Stored records:

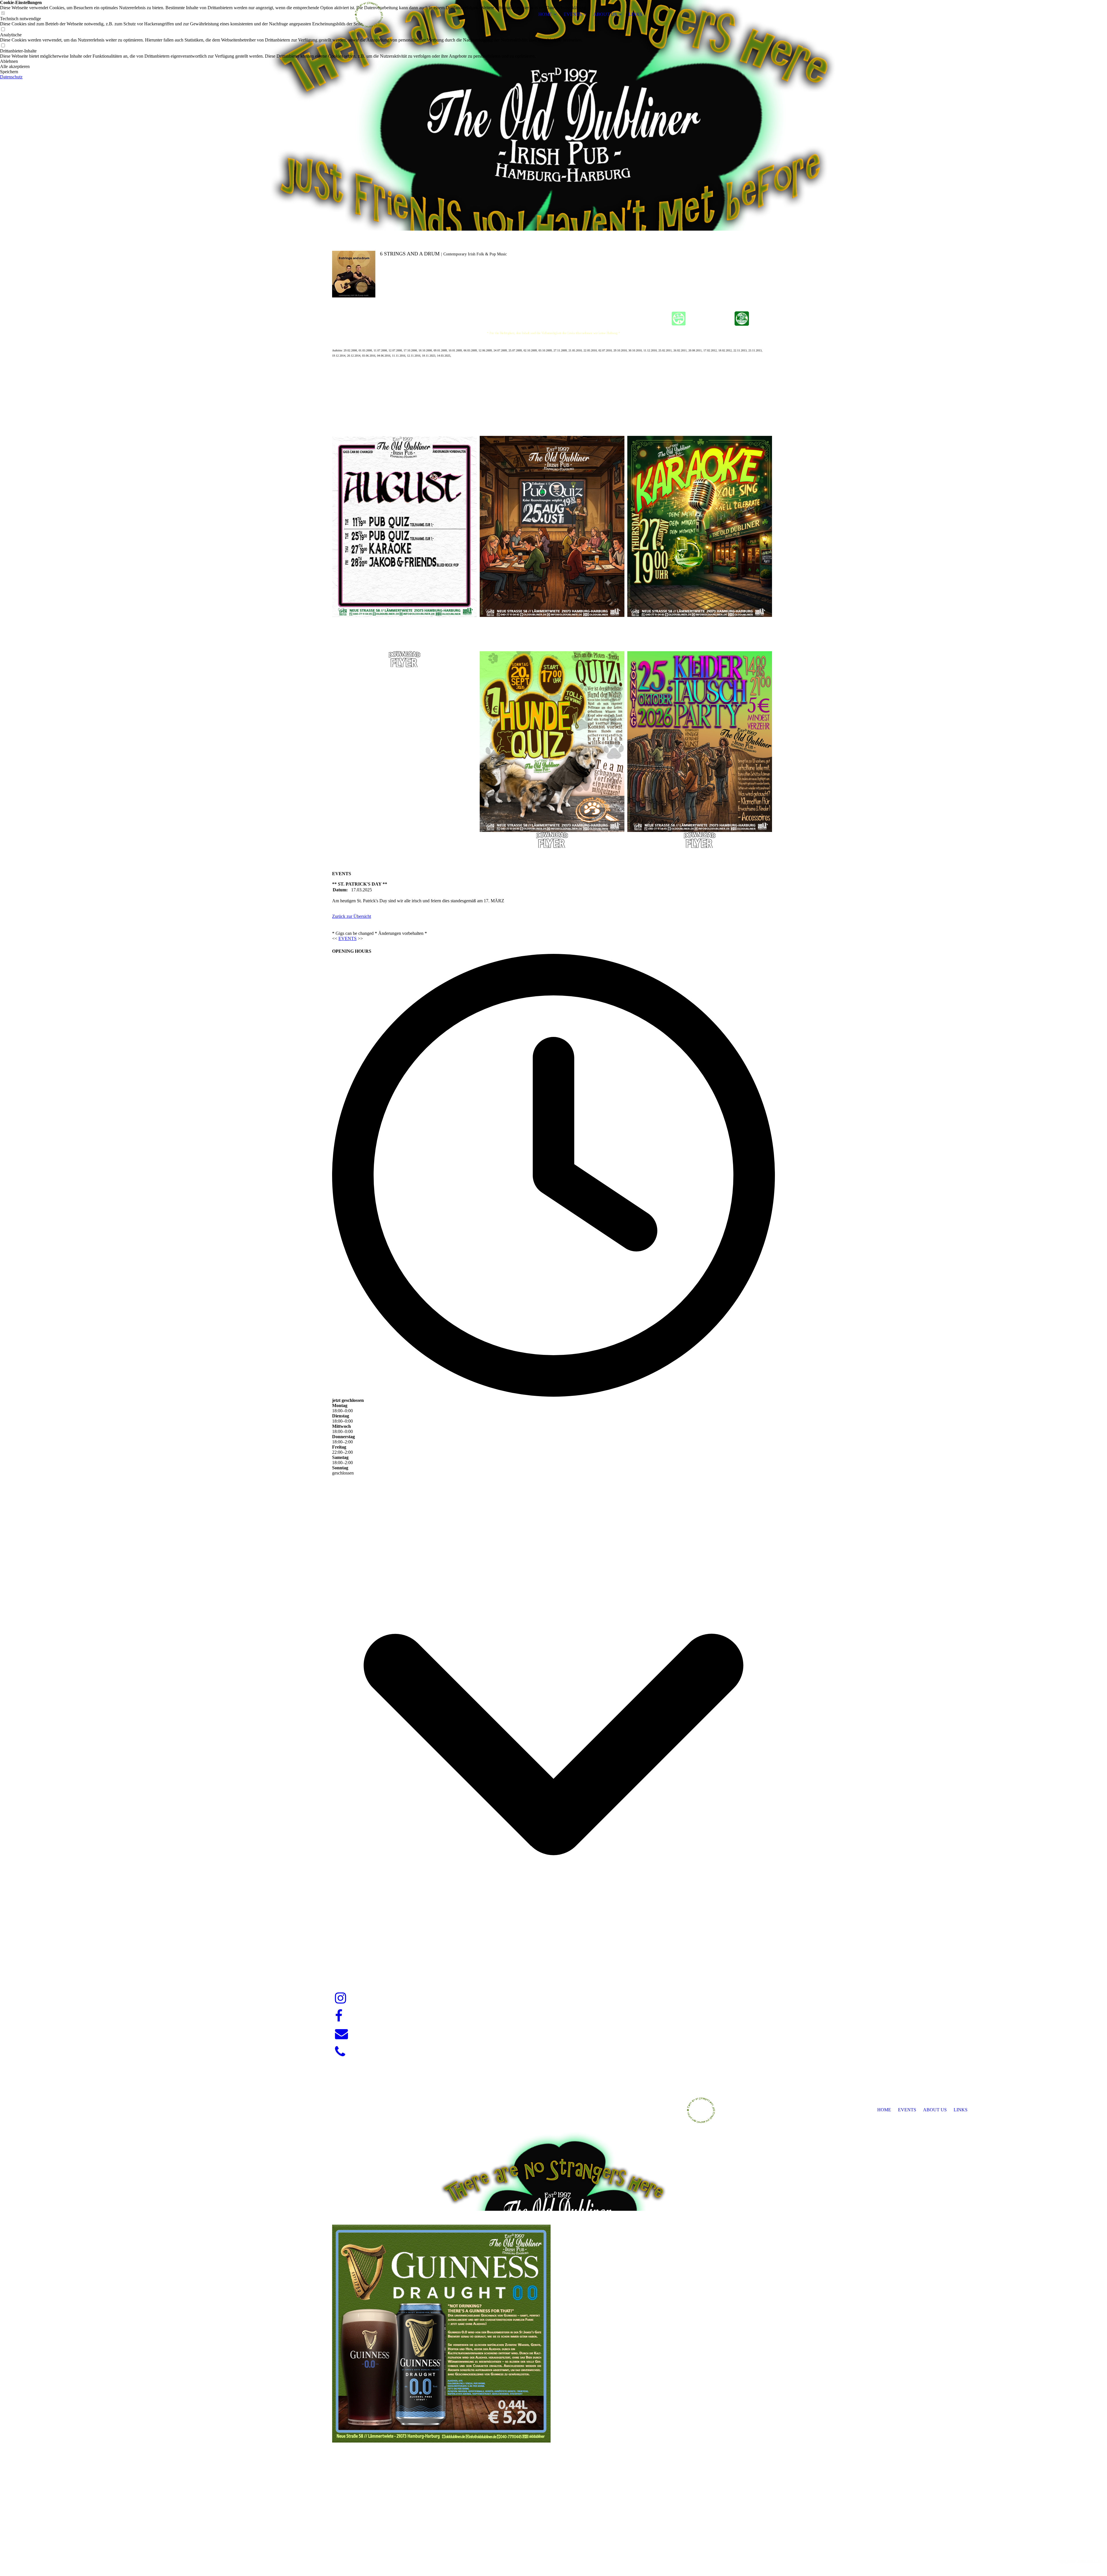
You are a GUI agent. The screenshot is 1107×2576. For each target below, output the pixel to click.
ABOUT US (605, 14)
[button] (293, 61)
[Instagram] (340, 1998)
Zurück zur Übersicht (351, 916)
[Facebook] (338, 2016)
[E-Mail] (341, 2034)
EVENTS (573, 14)
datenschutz (1089, 2561)
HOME (545, 14)
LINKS (635, 14)
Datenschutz (11, 76)
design (565, 2551)
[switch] (3, 29)
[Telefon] (340, 2052)
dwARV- (554, 2551)
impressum (1066, 2561)
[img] (368, 14)
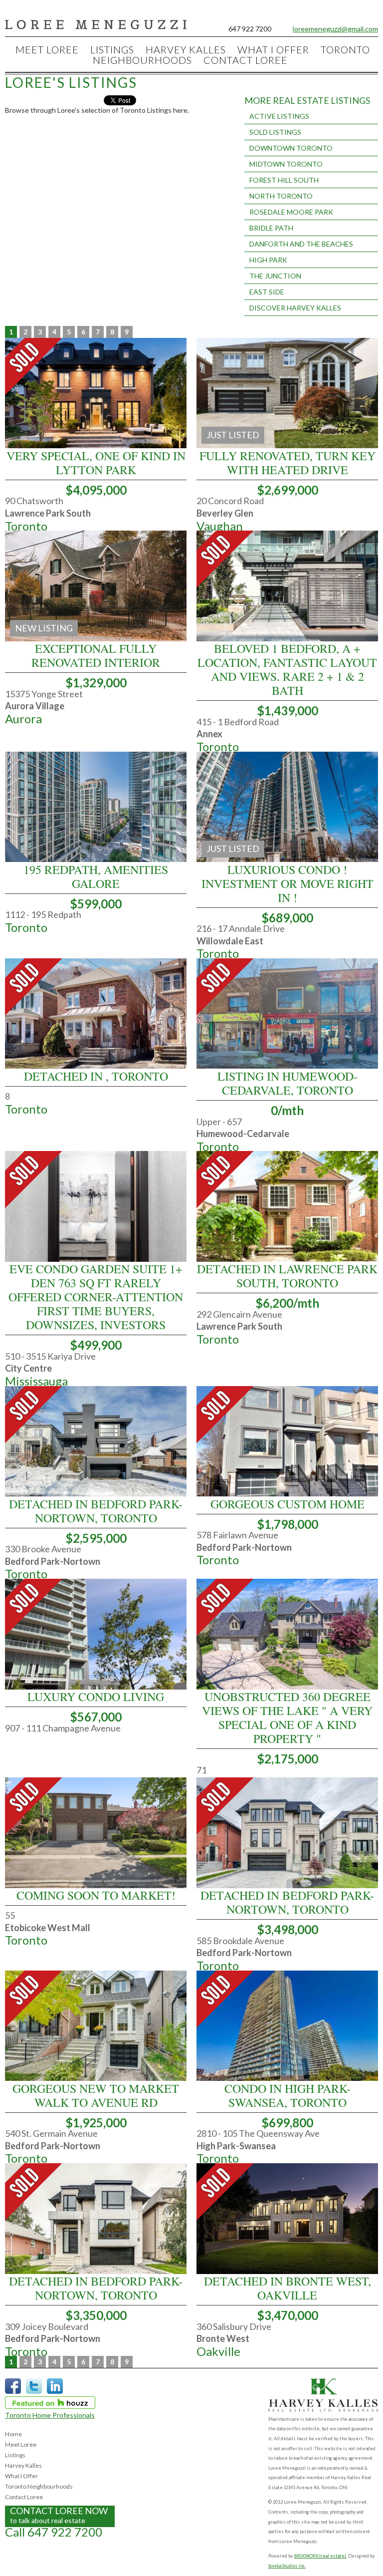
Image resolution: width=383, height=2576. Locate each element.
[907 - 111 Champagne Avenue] (96, 1687)
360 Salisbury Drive (233, 2326)
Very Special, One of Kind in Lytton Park (96, 463)
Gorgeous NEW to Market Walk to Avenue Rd (95, 2095)
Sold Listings (275, 132)
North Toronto (281, 196)
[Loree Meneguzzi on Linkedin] (55, 2391)
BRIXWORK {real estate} (320, 2556)
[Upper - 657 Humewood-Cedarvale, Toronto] (287, 1066)
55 (10, 1915)
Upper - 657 (219, 1121)
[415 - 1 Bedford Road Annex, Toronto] (287, 638)
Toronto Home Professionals (50, 2415)
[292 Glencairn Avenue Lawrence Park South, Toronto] (287, 1259)
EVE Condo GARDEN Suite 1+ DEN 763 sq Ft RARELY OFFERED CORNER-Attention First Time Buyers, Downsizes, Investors (95, 1297)
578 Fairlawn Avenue (237, 1534)
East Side (266, 291)
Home (13, 2434)
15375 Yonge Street (44, 693)
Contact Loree (245, 60)
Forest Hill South (284, 180)
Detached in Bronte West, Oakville (287, 2288)
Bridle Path (271, 228)
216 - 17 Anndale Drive (240, 928)
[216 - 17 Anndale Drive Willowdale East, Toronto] (287, 859)
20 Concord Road (230, 500)
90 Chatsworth (34, 500)
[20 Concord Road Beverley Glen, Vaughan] (287, 445)
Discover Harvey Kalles (295, 307)
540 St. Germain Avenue (51, 2133)
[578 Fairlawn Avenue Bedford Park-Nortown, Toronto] (287, 1493)
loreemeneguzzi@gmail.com (335, 28)
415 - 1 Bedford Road (237, 721)
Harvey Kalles (186, 49)
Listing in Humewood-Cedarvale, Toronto (287, 1083)
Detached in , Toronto (96, 1076)
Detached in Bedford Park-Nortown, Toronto (96, 1511)
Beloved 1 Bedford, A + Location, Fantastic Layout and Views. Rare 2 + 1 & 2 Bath (287, 669)
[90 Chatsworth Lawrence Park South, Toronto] (96, 445)
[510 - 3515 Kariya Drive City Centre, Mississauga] (96, 1259)
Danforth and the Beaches (301, 244)
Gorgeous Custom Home (287, 1504)
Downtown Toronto (291, 148)
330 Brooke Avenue (43, 1548)
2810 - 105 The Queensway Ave (258, 2133)
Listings (112, 49)
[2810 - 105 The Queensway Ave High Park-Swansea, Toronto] (287, 2078)
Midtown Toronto (286, 164)
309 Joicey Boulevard (46, 2326)
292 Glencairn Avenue (239, 1314)
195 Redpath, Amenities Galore (95, 876)
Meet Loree (47, 49)
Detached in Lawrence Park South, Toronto (287, 1276)
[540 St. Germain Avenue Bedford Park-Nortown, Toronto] (96, 2078)
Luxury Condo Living (95, 1697)
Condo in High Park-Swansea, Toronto (287, 2095)
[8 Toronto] (96, 1066)
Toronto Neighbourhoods (39, 2486)
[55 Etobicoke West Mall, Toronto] (96, 1885)
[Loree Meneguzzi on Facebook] (13, 2391)
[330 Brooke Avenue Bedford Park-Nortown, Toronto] (96, 1493)
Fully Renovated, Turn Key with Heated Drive (287, 463)
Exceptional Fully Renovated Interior (95, 655)
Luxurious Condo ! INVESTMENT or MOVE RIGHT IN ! (287, 883)
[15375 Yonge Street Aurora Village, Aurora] (96, 638)
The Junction (275, 276)
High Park (268, 260)
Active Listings (279, 116)
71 (201, 1769)
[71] (287, 1687)
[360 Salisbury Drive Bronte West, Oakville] (287, 2271)
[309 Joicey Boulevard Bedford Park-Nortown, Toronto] (96, 2271)
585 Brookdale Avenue (240, 1940)
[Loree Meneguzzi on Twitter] (34, 2391)
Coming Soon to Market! (96, 1895)
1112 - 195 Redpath (43, 914)
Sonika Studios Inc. (287, 2566)
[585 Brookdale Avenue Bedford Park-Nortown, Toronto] (287, 1885)
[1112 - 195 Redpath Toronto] (96, 859)
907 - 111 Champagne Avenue (63, 1727)
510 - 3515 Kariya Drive (50, 1356)
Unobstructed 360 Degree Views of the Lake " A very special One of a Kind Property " (287, 1717)
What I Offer (273, 49)
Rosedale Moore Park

WHAT YOU NEED TO DO:
Give back, word for word, only the lines above from the line holding "[90 Chatsworth Lawrence" to the line holding "Luxury Condo Living (95, 1697)", both included.

RESULT OF THE EXERCISE:
[90 Chatsworth Lawrence Park South, Toronto] (96, 445)
[510 - 3515 Kariya Drive City Centre, Mississauga] (96, 1259)
Danforth and the Beaches (301, 244)
Gorgeous Custom Home (287, 1504)
Downtown Toronto (291, 148)
330 Brooke Avenue (43, 1548)
2810 - 105 The Queensway Ave (258, 2133)
Listings (112, 49)
[2810 - 105 The Queensway Ave High Park-Swansea, Toronto] (287, 2078)
Midtown Toronto (286, 164)
309 Joicey Boulevard (46, 2326)
292 Glencairn Avenue (239, 1314)
195 Redpath, Amenities Galore (95, 876)
Meet Loree (47, 49)
Detached in Lawrence Park South, Toronto (287, 1276)
[540 St. Germain Avenue Bedford Park-Nortown, Toronto] (96, 2078)
Luxury Condo Living (95, 1697)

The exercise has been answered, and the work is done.